▶ **RECORDS FOR THIS TASK**
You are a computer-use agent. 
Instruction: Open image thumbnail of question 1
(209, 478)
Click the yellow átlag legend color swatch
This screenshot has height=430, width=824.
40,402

▶ **EXERCISE AIM**
Write out only the final block of lines, starting at the line with "Instruction: Open image" and running to the end of the material.

▶ **THE COMPLETED TASK**
Instruction: Open image thumbnail of question 1
(209, 478)
Click the yellow átlag legend color swatch
This screenshot has height=430, width=824.
40,402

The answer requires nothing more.